__What you need to do__. Find every line in the data listing below that contains the string "accomplish" and copy each one. Case counts.

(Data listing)
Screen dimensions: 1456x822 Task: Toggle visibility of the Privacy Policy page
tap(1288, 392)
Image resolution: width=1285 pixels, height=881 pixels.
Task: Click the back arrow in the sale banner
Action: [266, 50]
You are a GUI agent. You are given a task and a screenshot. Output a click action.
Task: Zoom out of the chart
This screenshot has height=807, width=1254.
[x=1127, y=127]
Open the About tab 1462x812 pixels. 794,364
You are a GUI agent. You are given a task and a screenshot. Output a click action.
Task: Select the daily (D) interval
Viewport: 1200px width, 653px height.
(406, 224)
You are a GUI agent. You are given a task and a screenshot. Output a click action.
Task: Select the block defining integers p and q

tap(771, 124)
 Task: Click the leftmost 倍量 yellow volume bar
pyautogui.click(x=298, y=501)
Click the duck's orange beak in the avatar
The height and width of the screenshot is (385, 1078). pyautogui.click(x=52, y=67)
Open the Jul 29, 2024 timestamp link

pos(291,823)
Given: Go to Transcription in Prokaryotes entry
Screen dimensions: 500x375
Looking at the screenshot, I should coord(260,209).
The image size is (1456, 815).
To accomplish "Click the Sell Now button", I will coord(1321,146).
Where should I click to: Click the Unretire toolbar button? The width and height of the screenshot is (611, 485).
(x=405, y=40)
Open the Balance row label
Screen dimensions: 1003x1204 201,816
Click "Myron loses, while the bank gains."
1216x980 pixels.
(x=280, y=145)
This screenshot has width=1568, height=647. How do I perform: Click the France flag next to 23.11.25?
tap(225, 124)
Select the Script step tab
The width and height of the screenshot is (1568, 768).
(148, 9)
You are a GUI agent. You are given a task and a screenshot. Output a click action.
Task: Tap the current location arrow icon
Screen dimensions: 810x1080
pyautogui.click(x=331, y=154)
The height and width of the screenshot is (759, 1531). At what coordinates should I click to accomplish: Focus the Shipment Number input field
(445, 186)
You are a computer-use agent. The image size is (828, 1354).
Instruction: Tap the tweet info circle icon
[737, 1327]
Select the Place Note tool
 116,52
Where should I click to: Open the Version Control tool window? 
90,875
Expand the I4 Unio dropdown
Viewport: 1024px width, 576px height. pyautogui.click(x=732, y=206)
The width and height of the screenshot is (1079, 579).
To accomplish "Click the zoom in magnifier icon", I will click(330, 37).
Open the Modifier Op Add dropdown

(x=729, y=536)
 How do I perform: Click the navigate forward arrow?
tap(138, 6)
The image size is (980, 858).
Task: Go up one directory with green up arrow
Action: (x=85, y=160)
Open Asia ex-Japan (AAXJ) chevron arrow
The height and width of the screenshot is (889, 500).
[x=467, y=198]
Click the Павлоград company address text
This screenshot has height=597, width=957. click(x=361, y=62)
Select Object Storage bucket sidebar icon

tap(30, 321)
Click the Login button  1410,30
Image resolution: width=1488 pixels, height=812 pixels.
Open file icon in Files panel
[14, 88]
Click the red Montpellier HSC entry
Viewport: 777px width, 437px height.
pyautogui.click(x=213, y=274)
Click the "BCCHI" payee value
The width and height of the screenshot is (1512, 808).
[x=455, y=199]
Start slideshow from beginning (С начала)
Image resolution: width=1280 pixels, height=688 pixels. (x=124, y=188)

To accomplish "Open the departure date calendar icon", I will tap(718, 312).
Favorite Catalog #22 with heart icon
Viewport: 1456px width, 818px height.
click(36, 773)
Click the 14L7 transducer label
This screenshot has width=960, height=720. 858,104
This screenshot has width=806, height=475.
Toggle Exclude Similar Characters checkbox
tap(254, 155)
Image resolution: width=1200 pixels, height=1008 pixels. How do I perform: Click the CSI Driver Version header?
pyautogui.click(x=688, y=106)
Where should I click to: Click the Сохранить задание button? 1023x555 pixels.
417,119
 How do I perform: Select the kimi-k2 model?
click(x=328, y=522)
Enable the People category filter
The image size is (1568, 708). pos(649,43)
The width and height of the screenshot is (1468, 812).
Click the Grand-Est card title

__Task answer__.
To accomplish "Click the Sell Now button", I will coord(1321,146).
The height and width of the screenshot is (759, 1531). At what coordinates should I click to accomplish: Focus the Shipment Number input field
To accomplish "Click the zoom in magnifier icon", I will click(330, 37).
To accomplish "Open the departure date calendar icon", I will tap(718, 312).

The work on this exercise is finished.